Вот они и сейчас сидят за столиком, и словно совсем отрезвевший толкует с распорядителем кафе о «кохнурах» Умитбаев, а мимо них все бродят женщины, какие-то наглые, полуобнаженные, явно подкрашенные Евы, и чудится, что вот с этого исполинского ствола пальмы, упирающейся кроной в бесконечно высокий стеклянный потолок, свесится чешуйчатая голова змия и зацветут яблоки познания зла.
И странно видеть Павлику, как привычно, спокойно и равнодушно посматривает на этих грешных возбуждающих женщин распорядитель. Он высокий, тучный, с белой бородой патриарха, с бриллиантовой запонкой на ослепительной манишке, в безукоризненно сшитом фраке, при белом галстуке и с громадными бриллиантами на тучных, точно водою налитых пальцах руки.
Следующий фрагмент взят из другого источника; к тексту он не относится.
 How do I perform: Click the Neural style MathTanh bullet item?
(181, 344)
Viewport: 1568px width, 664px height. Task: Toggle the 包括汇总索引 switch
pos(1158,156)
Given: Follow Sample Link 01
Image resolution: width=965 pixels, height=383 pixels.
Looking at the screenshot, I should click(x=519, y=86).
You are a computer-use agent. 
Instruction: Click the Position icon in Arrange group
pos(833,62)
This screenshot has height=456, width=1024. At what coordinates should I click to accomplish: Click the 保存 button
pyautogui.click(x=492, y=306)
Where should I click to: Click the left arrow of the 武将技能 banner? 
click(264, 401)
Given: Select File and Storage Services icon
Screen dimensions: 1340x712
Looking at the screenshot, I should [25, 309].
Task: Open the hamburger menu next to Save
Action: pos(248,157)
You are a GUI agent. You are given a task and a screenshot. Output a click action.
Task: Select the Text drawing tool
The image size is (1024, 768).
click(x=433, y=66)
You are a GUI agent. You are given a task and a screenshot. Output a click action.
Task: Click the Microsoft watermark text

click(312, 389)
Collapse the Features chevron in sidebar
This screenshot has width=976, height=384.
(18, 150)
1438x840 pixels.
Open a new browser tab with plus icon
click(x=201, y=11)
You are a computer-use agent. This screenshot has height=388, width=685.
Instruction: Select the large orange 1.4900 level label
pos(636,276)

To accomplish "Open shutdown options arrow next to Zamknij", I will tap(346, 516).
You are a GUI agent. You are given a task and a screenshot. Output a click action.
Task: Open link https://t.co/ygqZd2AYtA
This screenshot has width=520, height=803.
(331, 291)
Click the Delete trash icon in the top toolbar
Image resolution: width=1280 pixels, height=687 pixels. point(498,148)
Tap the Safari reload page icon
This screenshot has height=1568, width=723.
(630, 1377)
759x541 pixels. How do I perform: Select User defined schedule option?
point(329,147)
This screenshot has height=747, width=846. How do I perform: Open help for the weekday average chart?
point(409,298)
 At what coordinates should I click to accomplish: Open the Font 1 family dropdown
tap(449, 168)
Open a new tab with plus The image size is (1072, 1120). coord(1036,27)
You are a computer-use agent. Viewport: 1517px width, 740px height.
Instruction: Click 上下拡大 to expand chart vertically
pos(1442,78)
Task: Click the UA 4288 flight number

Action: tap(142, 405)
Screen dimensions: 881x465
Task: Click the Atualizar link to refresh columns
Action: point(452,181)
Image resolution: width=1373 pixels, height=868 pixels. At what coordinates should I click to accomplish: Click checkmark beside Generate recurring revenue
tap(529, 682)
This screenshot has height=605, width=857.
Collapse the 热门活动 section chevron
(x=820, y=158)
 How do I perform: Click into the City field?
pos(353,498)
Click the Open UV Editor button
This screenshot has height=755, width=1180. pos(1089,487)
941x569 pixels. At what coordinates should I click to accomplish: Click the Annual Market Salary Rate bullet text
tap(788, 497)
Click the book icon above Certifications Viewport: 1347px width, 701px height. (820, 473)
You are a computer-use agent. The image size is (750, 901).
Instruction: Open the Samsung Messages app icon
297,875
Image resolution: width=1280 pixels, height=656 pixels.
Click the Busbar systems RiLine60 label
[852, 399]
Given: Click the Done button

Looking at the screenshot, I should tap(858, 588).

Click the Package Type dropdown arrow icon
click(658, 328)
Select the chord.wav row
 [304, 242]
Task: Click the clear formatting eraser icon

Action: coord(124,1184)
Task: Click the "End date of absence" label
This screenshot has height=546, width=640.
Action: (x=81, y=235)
Павел смотрит: какой он весь сытый, какой откормленный, какие глаза у него мутные, важные; он держится губернатором, с непоколебимым достоинством министра-премьера, а ведь именно он, этот сановитый, исполненный достоинства и веса, является администратором тайного порока, греха, которого, по крайней мере наружно, чураются и стыдятся и к которому прибегают вечерами, ночью, под этой скрывающей зеленью тропических деревьев.
Проходят цыганки, или венгерки, или еще кто-то из экзотических, судя по костюмам и лицам, они заглядывают в глаза Павлику бесстыдно, они показывают белые, острые, совсем звериные зубы, оцепленные кораллами губ, они безмолвно кричат о грехе; а распорядитель спокоен, благочестив и важен, он не повел бровью, он в высшей степени приличен, он принял заказ и великолепным движением пальца подзывает к себе старенького уродливого лакея, чтобы передать ему к точному исполнению все.
— Нет, сад-то, сад какой чудесный! — восхищается Умитбаев. — И какие эти певицы… Ты доволен, Ленев, или скучаешь о бабушке?.. — Теперь Умитбаев совсем отрезвел, перед ним бутылочка содовой, он может начинать все сначала; его лицо лишь чуточку бледно, а глаза свежи, жестоки и по-степному упорны, как всегда.